* TASK DETAILS:
Which lines of the records below contain the string "Facebook"? Report each of them.

━━━━━ EXTRACTED ENTRIES

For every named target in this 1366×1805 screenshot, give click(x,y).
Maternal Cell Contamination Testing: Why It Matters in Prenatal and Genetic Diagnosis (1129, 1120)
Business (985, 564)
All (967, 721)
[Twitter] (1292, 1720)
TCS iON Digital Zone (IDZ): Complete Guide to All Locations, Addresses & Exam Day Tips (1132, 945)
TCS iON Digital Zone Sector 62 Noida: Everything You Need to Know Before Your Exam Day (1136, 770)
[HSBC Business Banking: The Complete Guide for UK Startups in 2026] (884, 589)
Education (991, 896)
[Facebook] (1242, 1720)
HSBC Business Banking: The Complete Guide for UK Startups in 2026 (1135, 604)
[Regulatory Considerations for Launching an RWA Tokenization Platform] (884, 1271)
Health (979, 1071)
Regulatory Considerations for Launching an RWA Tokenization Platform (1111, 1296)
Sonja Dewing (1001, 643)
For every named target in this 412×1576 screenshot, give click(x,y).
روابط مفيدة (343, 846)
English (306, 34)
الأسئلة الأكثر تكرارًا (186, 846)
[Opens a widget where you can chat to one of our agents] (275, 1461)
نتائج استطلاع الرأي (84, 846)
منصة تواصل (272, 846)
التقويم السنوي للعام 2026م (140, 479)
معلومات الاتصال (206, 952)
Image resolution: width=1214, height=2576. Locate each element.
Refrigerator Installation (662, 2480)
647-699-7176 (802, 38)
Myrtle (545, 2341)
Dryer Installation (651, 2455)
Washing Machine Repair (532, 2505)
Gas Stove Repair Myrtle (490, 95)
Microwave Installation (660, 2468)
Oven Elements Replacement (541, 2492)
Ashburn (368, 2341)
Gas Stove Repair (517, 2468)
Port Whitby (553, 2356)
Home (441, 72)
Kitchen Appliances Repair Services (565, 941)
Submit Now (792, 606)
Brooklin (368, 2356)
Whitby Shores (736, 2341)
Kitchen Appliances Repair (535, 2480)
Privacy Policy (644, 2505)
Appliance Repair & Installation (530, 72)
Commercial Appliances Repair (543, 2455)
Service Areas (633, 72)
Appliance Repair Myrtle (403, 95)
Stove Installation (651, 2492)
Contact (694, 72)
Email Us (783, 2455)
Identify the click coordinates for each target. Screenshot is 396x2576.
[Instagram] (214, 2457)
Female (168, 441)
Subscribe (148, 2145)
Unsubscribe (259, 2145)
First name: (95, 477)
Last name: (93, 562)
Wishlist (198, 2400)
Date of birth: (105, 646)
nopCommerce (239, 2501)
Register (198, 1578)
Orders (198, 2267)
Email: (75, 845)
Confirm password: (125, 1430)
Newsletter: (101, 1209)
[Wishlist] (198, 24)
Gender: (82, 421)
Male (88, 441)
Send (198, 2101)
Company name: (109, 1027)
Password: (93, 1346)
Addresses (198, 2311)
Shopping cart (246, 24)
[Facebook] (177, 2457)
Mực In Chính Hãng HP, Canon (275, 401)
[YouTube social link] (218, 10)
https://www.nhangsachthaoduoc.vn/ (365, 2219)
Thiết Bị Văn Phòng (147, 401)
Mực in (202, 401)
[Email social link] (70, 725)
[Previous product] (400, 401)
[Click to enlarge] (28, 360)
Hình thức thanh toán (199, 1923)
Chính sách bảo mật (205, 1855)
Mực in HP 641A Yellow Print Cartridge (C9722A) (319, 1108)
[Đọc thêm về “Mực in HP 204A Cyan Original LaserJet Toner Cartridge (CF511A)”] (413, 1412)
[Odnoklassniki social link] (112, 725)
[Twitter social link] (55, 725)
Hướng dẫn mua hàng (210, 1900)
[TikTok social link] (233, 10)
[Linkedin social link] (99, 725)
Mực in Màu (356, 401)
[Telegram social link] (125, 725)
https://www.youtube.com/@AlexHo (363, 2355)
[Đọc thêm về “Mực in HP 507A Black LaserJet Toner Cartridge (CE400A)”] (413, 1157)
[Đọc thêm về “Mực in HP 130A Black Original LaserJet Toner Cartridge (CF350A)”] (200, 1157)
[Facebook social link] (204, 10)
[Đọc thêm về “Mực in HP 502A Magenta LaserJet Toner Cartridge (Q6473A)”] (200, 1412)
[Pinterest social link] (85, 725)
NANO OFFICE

━━━━━━━━━━

* YOUR SOLUTION:
[Facebook] (1242, 1720)
[Facebook] (177, 2457)
[Facebook social link] (204, 10)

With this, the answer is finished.